Wil je alle records hieronder regel voor regel letterlijk herhalen, zonder iets weg te laten of te veranderen?
========================================================================
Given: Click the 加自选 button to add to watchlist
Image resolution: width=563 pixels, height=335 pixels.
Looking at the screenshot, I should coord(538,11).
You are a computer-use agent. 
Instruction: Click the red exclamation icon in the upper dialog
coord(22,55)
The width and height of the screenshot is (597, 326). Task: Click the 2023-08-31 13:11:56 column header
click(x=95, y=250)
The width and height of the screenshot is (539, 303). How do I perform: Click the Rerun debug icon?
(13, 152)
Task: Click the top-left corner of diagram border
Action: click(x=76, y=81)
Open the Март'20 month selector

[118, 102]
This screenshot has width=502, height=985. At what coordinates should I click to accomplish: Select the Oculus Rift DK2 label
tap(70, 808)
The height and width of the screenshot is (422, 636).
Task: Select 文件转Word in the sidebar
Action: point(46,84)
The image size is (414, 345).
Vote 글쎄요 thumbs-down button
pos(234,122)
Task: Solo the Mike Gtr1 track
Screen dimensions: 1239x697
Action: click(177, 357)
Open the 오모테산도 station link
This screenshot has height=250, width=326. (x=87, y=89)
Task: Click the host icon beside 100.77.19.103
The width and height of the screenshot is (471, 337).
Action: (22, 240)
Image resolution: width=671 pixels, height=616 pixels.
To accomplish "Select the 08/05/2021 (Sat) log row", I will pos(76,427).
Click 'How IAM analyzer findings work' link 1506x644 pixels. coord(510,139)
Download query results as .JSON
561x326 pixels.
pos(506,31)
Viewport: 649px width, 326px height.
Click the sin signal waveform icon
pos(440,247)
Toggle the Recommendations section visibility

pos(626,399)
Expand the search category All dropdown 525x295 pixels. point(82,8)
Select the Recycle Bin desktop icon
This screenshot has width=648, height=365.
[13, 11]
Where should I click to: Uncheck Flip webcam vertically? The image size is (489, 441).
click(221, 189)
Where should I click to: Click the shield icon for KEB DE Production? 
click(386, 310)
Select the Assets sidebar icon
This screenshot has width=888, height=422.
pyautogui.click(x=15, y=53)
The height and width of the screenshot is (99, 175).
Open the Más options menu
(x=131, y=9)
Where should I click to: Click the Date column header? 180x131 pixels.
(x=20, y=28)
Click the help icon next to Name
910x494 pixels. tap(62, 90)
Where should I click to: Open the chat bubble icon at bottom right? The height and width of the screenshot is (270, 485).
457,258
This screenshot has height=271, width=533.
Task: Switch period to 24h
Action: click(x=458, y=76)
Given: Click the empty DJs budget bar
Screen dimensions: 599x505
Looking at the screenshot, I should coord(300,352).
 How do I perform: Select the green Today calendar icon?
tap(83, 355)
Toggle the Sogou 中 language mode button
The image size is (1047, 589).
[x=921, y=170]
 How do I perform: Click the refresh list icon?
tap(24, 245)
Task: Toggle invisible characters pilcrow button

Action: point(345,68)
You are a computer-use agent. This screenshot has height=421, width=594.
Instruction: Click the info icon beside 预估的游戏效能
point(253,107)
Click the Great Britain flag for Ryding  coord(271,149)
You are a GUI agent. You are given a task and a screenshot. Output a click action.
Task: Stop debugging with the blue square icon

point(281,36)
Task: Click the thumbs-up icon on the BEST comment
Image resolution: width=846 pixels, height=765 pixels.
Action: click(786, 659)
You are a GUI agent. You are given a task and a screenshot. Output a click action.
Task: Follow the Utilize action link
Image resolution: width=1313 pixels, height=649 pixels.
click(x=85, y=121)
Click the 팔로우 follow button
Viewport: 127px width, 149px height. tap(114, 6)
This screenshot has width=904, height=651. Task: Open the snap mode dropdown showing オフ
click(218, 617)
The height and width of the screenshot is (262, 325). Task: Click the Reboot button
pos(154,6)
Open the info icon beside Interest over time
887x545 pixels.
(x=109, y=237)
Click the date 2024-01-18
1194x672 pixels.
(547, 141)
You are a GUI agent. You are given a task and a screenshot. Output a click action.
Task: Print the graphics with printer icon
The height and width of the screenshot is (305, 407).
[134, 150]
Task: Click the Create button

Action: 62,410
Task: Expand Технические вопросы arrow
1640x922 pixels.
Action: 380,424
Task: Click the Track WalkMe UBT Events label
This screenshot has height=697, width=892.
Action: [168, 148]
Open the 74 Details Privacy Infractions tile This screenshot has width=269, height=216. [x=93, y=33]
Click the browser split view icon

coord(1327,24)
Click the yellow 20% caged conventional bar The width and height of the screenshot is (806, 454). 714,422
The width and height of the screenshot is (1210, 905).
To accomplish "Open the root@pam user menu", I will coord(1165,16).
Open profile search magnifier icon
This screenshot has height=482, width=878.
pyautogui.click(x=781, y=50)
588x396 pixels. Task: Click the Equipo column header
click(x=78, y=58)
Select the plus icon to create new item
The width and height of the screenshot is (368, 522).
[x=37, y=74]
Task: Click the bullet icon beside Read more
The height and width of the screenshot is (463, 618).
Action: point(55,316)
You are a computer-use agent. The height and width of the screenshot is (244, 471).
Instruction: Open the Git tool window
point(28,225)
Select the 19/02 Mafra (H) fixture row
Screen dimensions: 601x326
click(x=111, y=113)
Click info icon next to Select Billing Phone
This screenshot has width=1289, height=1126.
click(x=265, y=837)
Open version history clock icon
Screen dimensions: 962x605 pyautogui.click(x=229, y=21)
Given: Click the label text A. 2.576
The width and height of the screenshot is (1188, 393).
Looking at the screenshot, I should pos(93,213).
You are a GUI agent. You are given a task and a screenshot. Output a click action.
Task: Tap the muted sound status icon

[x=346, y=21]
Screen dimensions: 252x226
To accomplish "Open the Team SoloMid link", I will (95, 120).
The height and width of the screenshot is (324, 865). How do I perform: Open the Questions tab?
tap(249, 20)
========================================================================
▸ **Eindresultaat**:
Given: Click the 加自选 button to add to watchlist
Image resolution: width=563 pixels, height=335 pixels.
Looking at the screenshot, I should coord(538,11).
You are a computer-use agent. 
Instruction: Click the red exclamation icon in the upper dialog
coord(22,55)
The width and height of the screenshot is (597, 326). Task: Click the 2023-08-31 13:11:56 column header
click(x=95, y=250)
The width and height of the screenshot is (539, 303). How do I perform: Click the Rerun debug icon?
(13, 152)
Task: Click the top-left corner of diagram border
Action: click(x=76, y=81)
Open the Март'20 month selector

[118, 102]
This screenshot has width=502, height=985. At what coordinates should I click to accomplish: Select the Oculus Rift DK2 label
tap(70, 808)
The height and width of the screenshot is (422, 636).
Task: Select 文件转Word in the sidebar
Action: point(46,84)
The image size is (414, 345).
Vote 글쎄요 thumbs-down button
pos(234,122)
Task: Solo the Mike Gtr1 track
Screen dimensions: 1239x697
Action: click(177, 357)
Open the 오모테산도 station link
This screenshot has height=250, width=326. (x=87, y=89)
Task: Click the host icon beside 100.77.19.103
The width and height of the screenshot is (471, 337).
Action: (22, 240)
Image resolution: width=671 pixels, height=616 pixels.
To accomplish "Select the 08/05/2021 (Sat) log row", I will pos(76,427).
Click 'How IAM analyzer findings work' link 1506x644 pixels. coord(510,139)
Download query results as .JSON
561x326 pixels.
pos(506,31)
Viewport: 649px width, 326px height.
Click the sin signal waveform icon
pos(440,247)
Toggle the Recommendations section visibility

pos(626,399)
Expand the search category All dropdown 525x295 pixels. point(82,8)
Select the Recycle Bin desktop icon
This screenshot has width=648, height=365.
[13, 11]
Where should I click to: Uncheck Flip webcam vertically? The image size is (489, 441).
click(221, 189)
Where should I click to: Click the shield icon for KEB DE Production? 
click(386, 310)
Select the Assets sidebar icon
This screenshot has width=888, height=422.
pyautogui.click(x=15, y=53)
The height and width of the screenshot is (99, 175).
Open the Más options menu
(x=131, y=9)
Where should I click to: Click the Date column header? 180x131 pixels.
(x=20, y=28)
Click the help icon next to Name
910x494 pixels. tap(62, 90)
Where should I click to: Open the chat bubble icon at bottom right? The height and width of the screenshot is (270, 485).
457,258
This screenshot has height=271, width=533.
Task: Switch period to 24h
Action: click(x=458, y=76)
Given: Click the empty DJs budget bar
Screen dimensions: 599x505
Looking at the screenshot, I should coord(300,352).
 How do I perform: Select the green Today calendar icon?
tap(83, 355)
Toggle the Sogou 中 language mode button
The image size is (1047, 589).
[x=921, y=170]
 How do I perform: Click the refresh list icon?
tap(24, 245)
Task: Toggle invisible characters pilcrow button

Action: point(345,68)
You are a computer-use agent. This screenshot has height=421, width=594.
Instruction: Click the info icon beside 预估的游戏效能
point(253,107)
Click the Great Britain flag for Ryding  coord(271,149)
You are a GUI agent. You are given a task and a screenshot. Output a click action.
Task: Stop debugging with the blue square icon

point(281,36)
Task: Click the thumbs-up icon on the BEST comment
Image resolution: width=846 pixels, height=765 pixels.
Action: click(786, 659)
You are a GUI agent. You are given a task and a screenshot. Output a click action.
Task: Follow the Utilize action link
Image resolution: width=1313 pixels, height=649 pixels.
click(x=85, y=121)
Click the 팔로우 follow button
Viewport: 127px width, 149px height. tap(114, 6)
This screenshot has width=904, height=651. Task: Open the snap mode dropdown showing オフ
click(218, 617)
The height and width of the screenshot is (262, 325). Task: Click the Reboot button
pos(154,6)
Open the info icon beside Interest over time
887x545 pixels.
(x=109, y=237)
Click the date 2024-01-18
1194x672 pixels.
(547, 141)
You are a GUI agent. You are given a task and a screenshot. Output a click action.
Task: Print the graphics with printer icon
The height and width of the screenshot is (305, 407).
[134, 150]
Task: Click the Create button

Action: 62,410
Task: Expand Технические вопросы arrow
1640x922 pixels.
Action: 380,424
Task: Click the Track WalkMe UBT Events label
This screenshot has height=697, width=892.
Action: [168, 148]
Open the 74 Details Privacy Infractions tile This screenshot has width=269, height=216. [x=93, y=33]
Click the browser split view icon

coord(1327,24)
Click the yellow 20% caged conventional bar The width and height of the screenshot is (806, 454). 714,422
The width and height of the screenshot is (1210, 905).
To accomplish "Open the root@pam user menu", I will coord(1165,16).
Open profile search magnifier icon
This screenshot has height=482, width=878.
pyautogui.click(x=781, y=50)
588x396 pixels. Task: Click the Equipo column header
click(x=78, y=58)
Select the plus icon to create new item
The width and height of the screenshot is (368, 522).
[x=37, y=74]
Task: Click the bullet icon beside Read more
The height and width of the screenshot is (463, 618).
Action: point(55,316)
You are a computer-use agent. The height and width of the screenshot is (244, 471).
Instruction: Open the Git tool window
point(28,225)
Select the 19/02 Mafra (H) fixture row
Screen dimensions: 601x326
click(x=111, y=113)
Click info icon next to Select Billing Phone
This screenshot has width=1289, height=1126.
click(x=265, y=837)
Open version history clock icon
Screen dimensions: 962x605 pyautogui.click(x=229, y=21)
Given: Click the label text A. 2.576
The width and height of the screenshot is (1188, 393).
Looking at the screenshot, I should pos(93,213).
You are a GUI agent. You are given a task and a screenshot. Output a click action.
Task: Tap the muted sound status icon

[x=346, y=21]
Screen dimensions: 252x226
To accomplish "Open the Team SoloMid link", I will (95, 120).
The height and width of the screenshot is (324, 865). How do I perform: Open the Questions tab?
tap(249, 20)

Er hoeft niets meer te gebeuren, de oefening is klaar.